Comme je le disais, dur de résumer. Pour une raison toute bête d’ailleurs, c’est que ce roman est d’une densité incroyable. Vous le comprendrez très rapidement, le style d’Emily St. John Mandel est simple, très simple et pourrait presque être taxé de simpliste. C’est tout simplement parce que sa prose s’efface au profit d’une construction bien plus complexe qui sera la véritable force de ce livre. Une construction en dédale de flashbacks, véritable nœud de lignes temporelles entre évènements passés et péripéties futures dans lequel on se perd avec plaisir. Les histoires s’imbriquent, influent l’une sur l’autre sans que jamais l’on ne sente arriver l’affreux clin d’œil grossier du fusil de Tchékhov – Eh, vous avez vu, là ? Hein, là ? J’ai utilisé un objet dont j’avais parlé dans le chapitre précédent ! Hein ? Pas vrai ? Non, c’est tout simplement une histoire discontinue dont c’est à nous de recoller les morceaux. Une belle histoire qui s’embellit à mesure qu’on s’y attelle. C’est notre tâche en tant que lecteur, et c’est particulièrement gratifiant.
Alors certes, il y a des erreurs. Des tentatives un peu bancales de dresser le parfait portrait d’une monde post-apocalyptique complexe, ce n’est que le premier roman un tant soit peu science-fictif d’Emily St. John Mandel. Et pourtant, on est obligés, à la lecture, de culpabiliser en pensant qu’on pinaille quand même vachement beaucoup. Le propos n’est pas là, on ne lit certainement pas Station Eleven comme on lirait Fondation. Le vrai propos de ce livre, ce sont les destins. Les choix de vie, l’Art, la solitude et le souvenir, les sectes et la fragilité. En fait, le vrai propos, c’est l’être humain. C’est con à dire, mais c’est le cas. De quoi a-t-on besoin, à quoi aspire-t-on et pourquoi l’Art, voilà ce dont on parle ici. Et le style simple et positif de St. John Mandel est parfait pour tenir ce roman.

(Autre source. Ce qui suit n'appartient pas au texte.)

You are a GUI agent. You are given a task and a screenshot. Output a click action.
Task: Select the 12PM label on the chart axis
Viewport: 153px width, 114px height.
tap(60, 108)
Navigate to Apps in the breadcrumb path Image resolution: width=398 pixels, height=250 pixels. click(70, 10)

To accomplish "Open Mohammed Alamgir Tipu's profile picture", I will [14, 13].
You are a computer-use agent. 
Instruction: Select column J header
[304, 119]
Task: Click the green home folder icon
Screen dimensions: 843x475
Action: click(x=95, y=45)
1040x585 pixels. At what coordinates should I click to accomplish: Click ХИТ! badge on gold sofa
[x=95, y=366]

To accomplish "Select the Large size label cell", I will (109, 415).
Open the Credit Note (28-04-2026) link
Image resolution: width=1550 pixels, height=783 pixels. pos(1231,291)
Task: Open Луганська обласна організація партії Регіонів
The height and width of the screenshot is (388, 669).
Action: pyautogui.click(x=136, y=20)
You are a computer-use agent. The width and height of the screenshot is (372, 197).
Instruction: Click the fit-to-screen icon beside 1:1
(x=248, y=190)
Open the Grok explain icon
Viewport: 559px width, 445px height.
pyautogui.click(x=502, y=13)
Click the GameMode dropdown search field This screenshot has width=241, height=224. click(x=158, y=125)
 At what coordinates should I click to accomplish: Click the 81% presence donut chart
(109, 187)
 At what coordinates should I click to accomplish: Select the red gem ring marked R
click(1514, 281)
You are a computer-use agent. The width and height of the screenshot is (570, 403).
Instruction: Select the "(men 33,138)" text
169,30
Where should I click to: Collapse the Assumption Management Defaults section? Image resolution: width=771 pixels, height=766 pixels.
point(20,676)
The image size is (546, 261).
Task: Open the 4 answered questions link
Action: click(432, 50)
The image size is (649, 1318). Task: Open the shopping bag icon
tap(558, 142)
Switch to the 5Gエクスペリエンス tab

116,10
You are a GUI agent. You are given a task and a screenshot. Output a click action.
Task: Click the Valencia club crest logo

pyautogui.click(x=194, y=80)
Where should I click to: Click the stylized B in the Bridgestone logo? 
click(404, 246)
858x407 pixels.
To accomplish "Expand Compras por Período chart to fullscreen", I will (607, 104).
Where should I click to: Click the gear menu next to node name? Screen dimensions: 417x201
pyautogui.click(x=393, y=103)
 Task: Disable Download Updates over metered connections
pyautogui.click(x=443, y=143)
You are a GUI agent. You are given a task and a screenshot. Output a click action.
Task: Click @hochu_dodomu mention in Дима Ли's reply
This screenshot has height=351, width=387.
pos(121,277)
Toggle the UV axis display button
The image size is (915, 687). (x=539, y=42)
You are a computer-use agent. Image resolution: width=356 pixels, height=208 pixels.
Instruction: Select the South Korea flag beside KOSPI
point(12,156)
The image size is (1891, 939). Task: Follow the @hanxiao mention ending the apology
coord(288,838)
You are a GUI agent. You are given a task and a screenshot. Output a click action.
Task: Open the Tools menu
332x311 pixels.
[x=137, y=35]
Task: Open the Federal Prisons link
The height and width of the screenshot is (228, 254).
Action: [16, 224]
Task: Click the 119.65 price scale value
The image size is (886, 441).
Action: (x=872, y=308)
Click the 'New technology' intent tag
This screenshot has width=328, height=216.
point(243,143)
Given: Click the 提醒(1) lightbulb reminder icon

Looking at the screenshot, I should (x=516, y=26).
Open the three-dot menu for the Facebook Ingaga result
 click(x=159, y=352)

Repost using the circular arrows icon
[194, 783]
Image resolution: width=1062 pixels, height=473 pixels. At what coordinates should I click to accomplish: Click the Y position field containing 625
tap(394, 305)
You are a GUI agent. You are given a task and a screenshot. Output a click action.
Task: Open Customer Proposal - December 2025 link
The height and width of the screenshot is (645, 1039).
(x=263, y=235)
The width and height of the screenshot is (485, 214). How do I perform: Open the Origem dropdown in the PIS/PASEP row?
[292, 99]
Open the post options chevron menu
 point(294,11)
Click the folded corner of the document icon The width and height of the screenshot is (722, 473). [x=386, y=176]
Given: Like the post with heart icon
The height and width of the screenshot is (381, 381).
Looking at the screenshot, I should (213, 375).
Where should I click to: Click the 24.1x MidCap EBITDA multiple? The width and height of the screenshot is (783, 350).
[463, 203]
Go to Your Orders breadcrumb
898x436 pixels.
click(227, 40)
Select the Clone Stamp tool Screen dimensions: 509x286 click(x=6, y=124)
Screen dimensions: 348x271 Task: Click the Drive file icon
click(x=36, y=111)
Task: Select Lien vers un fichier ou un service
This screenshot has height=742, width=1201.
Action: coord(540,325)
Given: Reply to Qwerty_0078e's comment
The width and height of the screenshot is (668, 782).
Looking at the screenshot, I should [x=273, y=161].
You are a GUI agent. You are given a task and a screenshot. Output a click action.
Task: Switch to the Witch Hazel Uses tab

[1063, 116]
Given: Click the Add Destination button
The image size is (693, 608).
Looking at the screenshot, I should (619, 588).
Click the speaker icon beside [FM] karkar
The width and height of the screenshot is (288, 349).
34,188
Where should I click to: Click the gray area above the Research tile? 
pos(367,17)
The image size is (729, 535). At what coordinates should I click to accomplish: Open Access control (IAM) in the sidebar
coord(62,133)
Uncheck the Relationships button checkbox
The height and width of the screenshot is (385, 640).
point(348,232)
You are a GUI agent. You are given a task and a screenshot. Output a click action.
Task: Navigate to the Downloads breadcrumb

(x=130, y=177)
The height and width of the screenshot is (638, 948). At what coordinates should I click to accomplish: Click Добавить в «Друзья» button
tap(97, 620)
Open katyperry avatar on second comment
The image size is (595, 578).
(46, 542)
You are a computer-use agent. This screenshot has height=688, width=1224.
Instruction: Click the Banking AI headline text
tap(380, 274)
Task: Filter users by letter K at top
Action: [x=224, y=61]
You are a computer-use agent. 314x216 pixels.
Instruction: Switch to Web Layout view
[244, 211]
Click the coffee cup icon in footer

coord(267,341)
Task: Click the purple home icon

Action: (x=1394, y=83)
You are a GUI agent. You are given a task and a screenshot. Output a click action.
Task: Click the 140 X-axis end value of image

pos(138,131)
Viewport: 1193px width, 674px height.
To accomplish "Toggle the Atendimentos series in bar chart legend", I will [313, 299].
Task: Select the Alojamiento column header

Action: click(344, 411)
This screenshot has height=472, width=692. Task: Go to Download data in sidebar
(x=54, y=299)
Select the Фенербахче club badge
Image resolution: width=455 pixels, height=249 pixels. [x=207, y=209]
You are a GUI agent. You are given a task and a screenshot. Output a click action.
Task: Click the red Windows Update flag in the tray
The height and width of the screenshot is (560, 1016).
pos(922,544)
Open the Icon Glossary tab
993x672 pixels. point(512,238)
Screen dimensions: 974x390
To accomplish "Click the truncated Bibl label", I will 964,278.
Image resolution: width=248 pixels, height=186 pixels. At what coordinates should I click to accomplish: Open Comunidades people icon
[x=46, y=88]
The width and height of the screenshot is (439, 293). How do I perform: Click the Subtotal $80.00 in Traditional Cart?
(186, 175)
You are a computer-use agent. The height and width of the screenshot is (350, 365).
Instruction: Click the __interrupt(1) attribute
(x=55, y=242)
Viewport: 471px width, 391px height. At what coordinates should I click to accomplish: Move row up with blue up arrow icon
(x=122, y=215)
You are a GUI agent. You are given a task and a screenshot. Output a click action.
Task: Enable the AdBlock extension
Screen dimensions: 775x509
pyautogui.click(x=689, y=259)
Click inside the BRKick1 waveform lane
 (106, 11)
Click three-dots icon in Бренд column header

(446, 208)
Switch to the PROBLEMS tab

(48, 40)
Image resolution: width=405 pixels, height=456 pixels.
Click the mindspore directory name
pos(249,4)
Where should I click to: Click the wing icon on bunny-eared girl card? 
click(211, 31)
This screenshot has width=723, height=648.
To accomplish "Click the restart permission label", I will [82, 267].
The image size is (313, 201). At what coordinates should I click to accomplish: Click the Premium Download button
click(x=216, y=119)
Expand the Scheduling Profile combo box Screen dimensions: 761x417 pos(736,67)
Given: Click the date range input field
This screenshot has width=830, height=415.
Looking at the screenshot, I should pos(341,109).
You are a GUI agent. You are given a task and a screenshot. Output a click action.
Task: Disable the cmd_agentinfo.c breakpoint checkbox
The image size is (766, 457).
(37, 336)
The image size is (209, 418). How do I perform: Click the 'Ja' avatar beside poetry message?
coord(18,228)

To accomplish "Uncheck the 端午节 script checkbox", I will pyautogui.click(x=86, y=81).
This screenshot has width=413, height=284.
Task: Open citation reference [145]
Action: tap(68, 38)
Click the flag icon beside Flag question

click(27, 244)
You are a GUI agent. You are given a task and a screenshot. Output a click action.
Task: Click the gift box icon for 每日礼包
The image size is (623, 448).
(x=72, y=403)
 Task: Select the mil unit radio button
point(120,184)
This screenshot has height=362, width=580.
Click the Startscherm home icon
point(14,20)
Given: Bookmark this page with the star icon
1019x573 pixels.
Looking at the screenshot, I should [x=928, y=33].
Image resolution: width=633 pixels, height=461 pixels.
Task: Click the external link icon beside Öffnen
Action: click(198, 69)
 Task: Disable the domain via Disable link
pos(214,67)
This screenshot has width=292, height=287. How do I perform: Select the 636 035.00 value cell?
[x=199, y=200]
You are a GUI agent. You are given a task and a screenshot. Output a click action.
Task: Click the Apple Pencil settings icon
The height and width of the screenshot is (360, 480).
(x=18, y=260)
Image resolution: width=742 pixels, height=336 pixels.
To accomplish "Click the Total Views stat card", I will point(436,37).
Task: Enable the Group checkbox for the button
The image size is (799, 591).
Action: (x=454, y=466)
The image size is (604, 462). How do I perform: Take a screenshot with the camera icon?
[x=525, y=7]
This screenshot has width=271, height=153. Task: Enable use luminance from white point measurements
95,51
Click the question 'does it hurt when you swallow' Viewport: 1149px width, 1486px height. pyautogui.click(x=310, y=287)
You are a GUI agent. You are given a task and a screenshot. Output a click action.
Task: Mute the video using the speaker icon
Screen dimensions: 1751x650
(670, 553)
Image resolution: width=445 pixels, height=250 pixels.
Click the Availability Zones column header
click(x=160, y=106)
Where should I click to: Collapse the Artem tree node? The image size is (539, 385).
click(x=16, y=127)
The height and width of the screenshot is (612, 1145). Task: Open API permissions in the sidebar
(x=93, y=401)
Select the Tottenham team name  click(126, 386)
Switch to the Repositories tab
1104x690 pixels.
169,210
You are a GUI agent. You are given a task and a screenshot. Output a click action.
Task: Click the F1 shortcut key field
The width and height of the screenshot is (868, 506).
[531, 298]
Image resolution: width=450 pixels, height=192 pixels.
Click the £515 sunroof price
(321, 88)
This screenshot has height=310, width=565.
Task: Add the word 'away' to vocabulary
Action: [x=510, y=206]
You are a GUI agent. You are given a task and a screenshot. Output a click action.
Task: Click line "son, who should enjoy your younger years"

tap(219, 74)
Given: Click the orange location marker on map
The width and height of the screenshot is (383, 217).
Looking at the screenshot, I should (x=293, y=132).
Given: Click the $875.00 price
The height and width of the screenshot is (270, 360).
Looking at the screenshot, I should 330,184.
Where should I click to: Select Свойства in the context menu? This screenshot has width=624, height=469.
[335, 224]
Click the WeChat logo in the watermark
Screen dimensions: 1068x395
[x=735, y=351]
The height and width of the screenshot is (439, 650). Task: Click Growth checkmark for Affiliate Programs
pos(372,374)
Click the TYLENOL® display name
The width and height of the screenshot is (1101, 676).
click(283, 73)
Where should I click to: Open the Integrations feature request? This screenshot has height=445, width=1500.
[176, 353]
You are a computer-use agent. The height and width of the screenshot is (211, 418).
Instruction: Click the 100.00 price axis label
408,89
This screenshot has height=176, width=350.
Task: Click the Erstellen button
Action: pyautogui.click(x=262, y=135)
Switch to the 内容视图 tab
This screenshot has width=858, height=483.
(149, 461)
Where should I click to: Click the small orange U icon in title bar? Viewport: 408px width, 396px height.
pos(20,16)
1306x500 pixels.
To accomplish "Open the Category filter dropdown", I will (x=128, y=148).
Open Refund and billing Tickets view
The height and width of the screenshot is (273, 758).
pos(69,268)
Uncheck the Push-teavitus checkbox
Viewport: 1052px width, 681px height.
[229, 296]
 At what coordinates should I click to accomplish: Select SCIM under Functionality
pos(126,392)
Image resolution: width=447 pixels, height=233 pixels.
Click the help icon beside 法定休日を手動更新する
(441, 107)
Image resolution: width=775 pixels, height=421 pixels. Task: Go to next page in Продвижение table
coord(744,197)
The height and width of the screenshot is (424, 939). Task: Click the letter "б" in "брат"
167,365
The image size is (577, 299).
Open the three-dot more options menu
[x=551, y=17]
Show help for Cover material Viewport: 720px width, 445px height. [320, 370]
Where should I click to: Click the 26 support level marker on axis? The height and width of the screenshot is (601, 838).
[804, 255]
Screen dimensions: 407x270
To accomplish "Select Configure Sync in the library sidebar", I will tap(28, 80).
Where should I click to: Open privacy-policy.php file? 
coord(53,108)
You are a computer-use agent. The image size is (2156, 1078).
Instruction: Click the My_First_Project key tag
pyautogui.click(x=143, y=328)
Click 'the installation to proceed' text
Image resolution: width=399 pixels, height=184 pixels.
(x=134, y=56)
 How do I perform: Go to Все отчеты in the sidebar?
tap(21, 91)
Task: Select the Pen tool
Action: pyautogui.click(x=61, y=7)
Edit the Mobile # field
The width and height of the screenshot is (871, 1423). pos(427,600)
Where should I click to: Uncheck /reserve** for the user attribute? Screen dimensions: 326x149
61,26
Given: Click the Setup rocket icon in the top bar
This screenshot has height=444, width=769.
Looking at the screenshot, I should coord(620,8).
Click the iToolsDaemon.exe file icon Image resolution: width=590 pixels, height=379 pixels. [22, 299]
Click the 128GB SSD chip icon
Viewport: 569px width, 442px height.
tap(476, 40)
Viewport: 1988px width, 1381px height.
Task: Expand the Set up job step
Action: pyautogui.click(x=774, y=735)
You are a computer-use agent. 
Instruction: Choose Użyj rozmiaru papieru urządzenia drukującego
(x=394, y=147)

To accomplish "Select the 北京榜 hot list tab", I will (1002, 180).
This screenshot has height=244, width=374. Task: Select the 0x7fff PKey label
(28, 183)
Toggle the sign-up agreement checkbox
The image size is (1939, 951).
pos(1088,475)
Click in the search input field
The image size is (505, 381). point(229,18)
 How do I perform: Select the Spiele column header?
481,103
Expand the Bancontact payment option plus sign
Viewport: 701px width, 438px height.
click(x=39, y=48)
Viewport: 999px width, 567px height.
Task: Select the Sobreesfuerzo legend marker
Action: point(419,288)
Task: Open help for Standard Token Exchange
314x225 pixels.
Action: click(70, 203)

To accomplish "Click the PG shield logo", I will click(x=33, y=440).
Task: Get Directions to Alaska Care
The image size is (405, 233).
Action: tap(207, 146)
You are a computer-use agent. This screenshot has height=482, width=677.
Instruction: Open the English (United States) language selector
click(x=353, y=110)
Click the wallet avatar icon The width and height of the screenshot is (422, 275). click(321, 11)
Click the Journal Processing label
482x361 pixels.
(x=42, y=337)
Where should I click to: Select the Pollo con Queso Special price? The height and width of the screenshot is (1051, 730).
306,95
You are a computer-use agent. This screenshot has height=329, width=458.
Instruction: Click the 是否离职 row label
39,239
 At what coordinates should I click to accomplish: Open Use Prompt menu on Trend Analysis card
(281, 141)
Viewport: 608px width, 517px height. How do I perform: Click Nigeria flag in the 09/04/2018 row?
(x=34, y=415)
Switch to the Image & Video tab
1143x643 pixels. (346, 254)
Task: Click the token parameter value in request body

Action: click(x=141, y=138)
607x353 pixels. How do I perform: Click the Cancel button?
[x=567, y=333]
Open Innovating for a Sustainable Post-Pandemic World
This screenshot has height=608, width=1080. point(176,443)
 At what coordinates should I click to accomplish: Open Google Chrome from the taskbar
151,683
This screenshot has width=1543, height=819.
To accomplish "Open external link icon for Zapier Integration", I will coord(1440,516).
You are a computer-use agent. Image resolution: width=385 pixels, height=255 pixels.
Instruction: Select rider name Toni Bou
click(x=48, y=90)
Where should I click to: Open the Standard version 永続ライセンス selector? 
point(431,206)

Je n’irai pas jusqu’à dire que Station Eleven est un livre indispensable, parce que si on commence comme ça, on sera bien dans la merde pour établir une vraie liste d’indispensables qui le méritent. Mais si vous voulez passer un très bon moment devant un bouquin qui vous emplira de mélancolie positive et d’envie de tourner frénétiquement les pages, vous pouvez vous jeter dessus. Et plutôt deux fois qu’une, d’ailleurs. Après, si vous voulez vous rallier aux zozos tels que George R.R. Martin qui clament qu’elle doit recevoir le prix Hugo, promettez-nous juste de juger le texte pour le texte et d’oublier qu’Emily St. John Mandel est particulièrement mignonne. On ne sait jamais, ça évitera peut-être à ce prix d’être encore plus craqué qu’il ne l’est déjà. Par pitié.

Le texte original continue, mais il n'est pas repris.